▶ [Entries provided]
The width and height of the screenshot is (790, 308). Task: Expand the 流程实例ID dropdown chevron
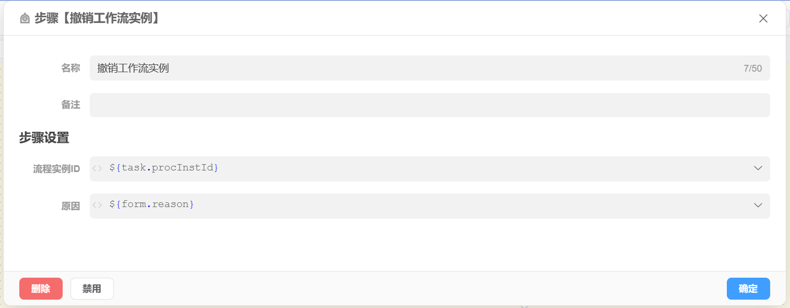click(758, 168)
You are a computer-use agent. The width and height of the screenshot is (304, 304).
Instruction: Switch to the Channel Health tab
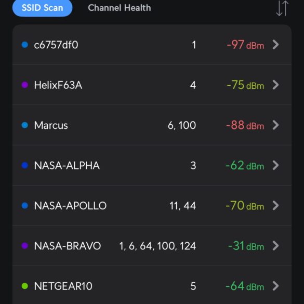point(120,8)
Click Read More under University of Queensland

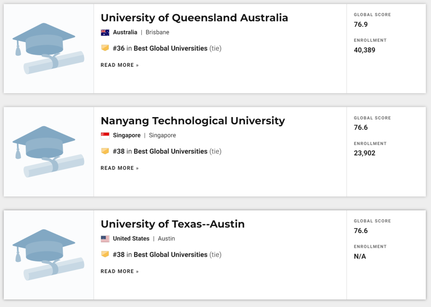tap(119, 65)
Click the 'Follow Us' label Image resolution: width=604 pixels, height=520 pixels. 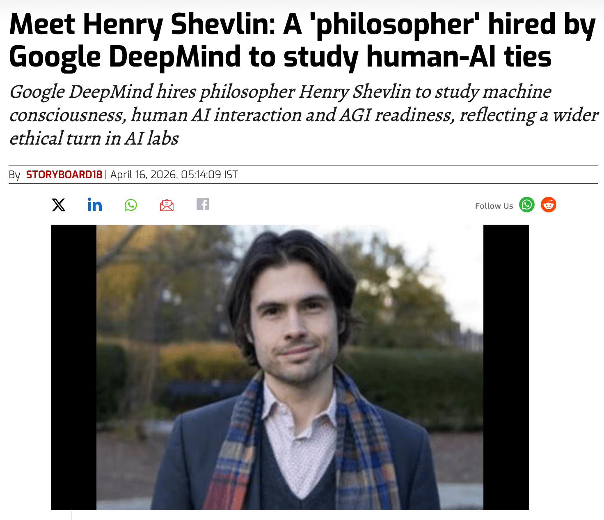click(494, 206)
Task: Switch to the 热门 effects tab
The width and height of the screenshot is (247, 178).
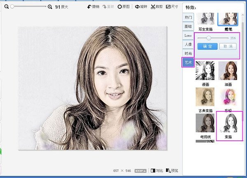Action: (188, 17)
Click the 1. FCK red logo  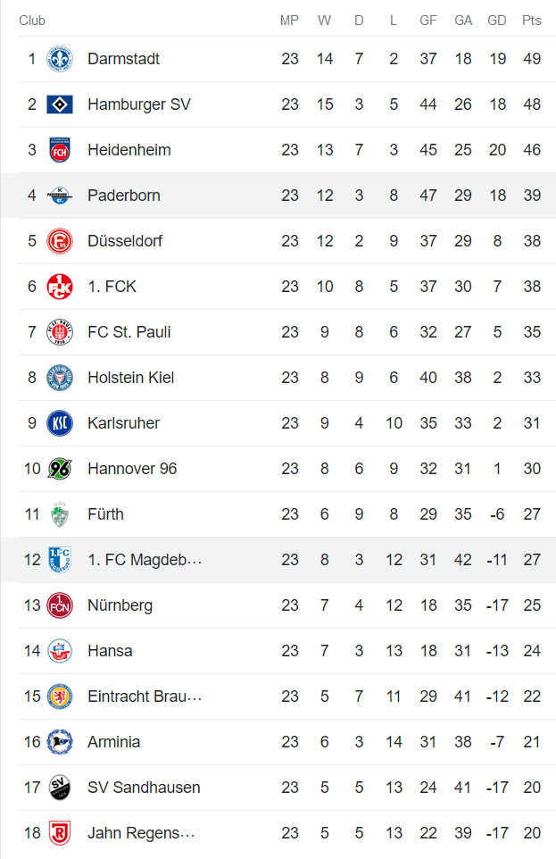[60, 287]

▶ [Task to complete] Please rewrite the material as a numbered list, beginning at its first line and continuing through the line with "point(120,8)", skipping blank lines and leaving out the pictures.

▶ [Final result]
1. The width and height of the screenshot is (790, 308). Task: Expand the 流程实例ID dropdown chevron
2. click(758, 168)
3. You are a computer-use agent. The width and height of the screenshot is (304, 304).
4. Instruction: Switch to the Channel Health tab
5. point(120,8)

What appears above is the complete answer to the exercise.